(Required actions):
1/ Answer these questions from the Starion design account, one answer per line, marked the same way.
(a) In what year did the major facelift project for the Celeste begin?
(b) What tire size did the model from Chrysler use?
(c) How far was the base position of the windshield set back from the base model?
2/ List every car model mentioned by name in the Starion design account.

Specialty sports with Super-Slant nose


 Hidetoshi Aoki

―― Start as successor of Celeste

In 1977, the major facelift project for the Celeste began. The nose was to remain the same, but the rear body was to be drastically changed. At the same time, development of the Celeste successor based on the Lancer EX, which was to be launched two years later, began, but the facelift project was cancelled after some design models were made. The successor, while having “hot and sporty” as its keywords, was required to have improved rear-seat comfort. In addition, the adoption of a turbo engine and retractable headlamps had not been discussed at the beginning, and although various design proposals were made, the characterization of the car had not yet been defined, and time passed in a twisting and turning process.

Early design as successor of Celeste

―― Proposal from Chrysler

Then, in April 1978, there was a reassignment of the staff in charge, and I was put in charge of a new team that included Kaibuchi, Kono, Iwamoto, and myself. About a month later, we received a 1/1 model from Chrysler, our partner at that time. It had an image similar to the Lotus Esprit, with retractable headlights, which were becoming popular in Japan, and 14-inch tires instead of the base car’s 13-inch tires, giving it a hotter image than the Celeste. The car was to be sold by Chrysler as well, and the proposal suggested “this is what we want the car to look like.”

Design proposal from Chrysler

―― Change of base vehicle

Chrysler’s proposal, although rough, had a great impact, and its direction was one that we could say we “got our way.” We also took this opportunity to model retractable headlights and a slant nose with a single motion to the lower edge of the bumper, aiming for a hotter image. However, the Lancer EX base was too small in terms of both body and tire size, and we felt there were limitations in achieving a powerful and sporty design. In addition to the situation in the design department, the proposal from Chrysler may have influenced the decision to change the base model to the 2nd gen. Galant Sigma, aiming for a car that could be compared to a real sports car. At this time, the base position of the windshield was set back 20 mm from the base model, which allowed the long nose and short deck proportions to be achieved, albeit slightly. Around this time, it was also decided to install a turbocharger.


Rough sketch persuing hotter image stimulated by Chrysler’s proposal

Sketches of the Starion

Clay model after base car is changed to 2nd gen. Sigma

―― Aerodynamics and surface treatment

It was written in the media as if the aerodynamics had been taken into consideration from the beginning, but it won’t to be a problem to say now. In fact, at the time of design development, I didn’t fully understand the theory of aerodynamics, and I thought, “It looks cool, doesn’t it, like a sports car?” The front and rear narrowing in the plan view was set to be strong. However, I later learned that this was effective. The design that was later named “super-slant nose” was just an attempt to create a visual impact. We wanted to make the front part more narrow, but gave up on it because the layout was not feasible. Nevertheless, the aerodynamic test results were surprisingly good, but I could have done better if I had been more knowledgeable from the beginning.

(Excerpted data):

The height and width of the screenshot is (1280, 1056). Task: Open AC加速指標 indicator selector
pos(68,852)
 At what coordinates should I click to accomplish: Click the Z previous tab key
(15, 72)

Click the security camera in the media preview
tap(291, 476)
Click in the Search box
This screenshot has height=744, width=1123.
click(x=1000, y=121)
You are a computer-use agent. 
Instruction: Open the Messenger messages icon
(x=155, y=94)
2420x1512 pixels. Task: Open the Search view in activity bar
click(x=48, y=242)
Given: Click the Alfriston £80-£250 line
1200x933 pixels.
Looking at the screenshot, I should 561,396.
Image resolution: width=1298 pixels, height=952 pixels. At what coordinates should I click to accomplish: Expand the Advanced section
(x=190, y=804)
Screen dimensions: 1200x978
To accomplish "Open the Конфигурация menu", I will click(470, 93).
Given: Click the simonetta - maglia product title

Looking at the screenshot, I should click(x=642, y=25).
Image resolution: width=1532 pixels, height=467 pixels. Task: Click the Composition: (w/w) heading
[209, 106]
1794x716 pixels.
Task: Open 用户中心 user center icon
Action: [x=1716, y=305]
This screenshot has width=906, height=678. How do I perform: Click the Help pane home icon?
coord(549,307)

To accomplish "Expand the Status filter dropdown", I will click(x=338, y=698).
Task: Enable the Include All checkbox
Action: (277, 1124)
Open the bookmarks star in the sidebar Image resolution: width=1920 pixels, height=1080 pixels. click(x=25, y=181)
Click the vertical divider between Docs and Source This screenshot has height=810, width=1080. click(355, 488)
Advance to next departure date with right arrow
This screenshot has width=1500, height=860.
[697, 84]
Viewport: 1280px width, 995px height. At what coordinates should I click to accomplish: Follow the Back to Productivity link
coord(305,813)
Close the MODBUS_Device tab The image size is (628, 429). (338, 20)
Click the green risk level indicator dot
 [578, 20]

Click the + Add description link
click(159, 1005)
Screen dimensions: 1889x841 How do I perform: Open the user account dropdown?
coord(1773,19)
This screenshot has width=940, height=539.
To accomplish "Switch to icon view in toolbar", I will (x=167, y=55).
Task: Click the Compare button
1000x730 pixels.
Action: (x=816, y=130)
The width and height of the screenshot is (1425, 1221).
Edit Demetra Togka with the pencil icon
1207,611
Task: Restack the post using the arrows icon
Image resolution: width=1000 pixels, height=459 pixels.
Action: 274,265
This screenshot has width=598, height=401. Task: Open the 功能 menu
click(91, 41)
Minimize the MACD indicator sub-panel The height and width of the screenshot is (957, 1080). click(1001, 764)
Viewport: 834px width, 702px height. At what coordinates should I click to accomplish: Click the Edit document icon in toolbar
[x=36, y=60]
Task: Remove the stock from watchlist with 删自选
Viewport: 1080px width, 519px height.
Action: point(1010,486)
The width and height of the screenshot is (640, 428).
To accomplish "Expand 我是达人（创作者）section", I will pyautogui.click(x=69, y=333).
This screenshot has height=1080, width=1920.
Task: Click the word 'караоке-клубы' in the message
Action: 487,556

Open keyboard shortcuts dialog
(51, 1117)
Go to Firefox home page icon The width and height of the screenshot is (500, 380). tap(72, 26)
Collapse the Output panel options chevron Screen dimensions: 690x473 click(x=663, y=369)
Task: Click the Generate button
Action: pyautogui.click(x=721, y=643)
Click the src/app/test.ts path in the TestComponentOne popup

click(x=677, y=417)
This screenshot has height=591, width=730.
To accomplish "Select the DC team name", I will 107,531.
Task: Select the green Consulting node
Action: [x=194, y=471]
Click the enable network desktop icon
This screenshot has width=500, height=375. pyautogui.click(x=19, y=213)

(Answers to each task):
1/
(a) 1977
(b) 14-inch tires
(c) 20 mm

2/
Celeste
Lancer EX
Lotus Esprit
Galant Sigma (2nd gen.)
Starion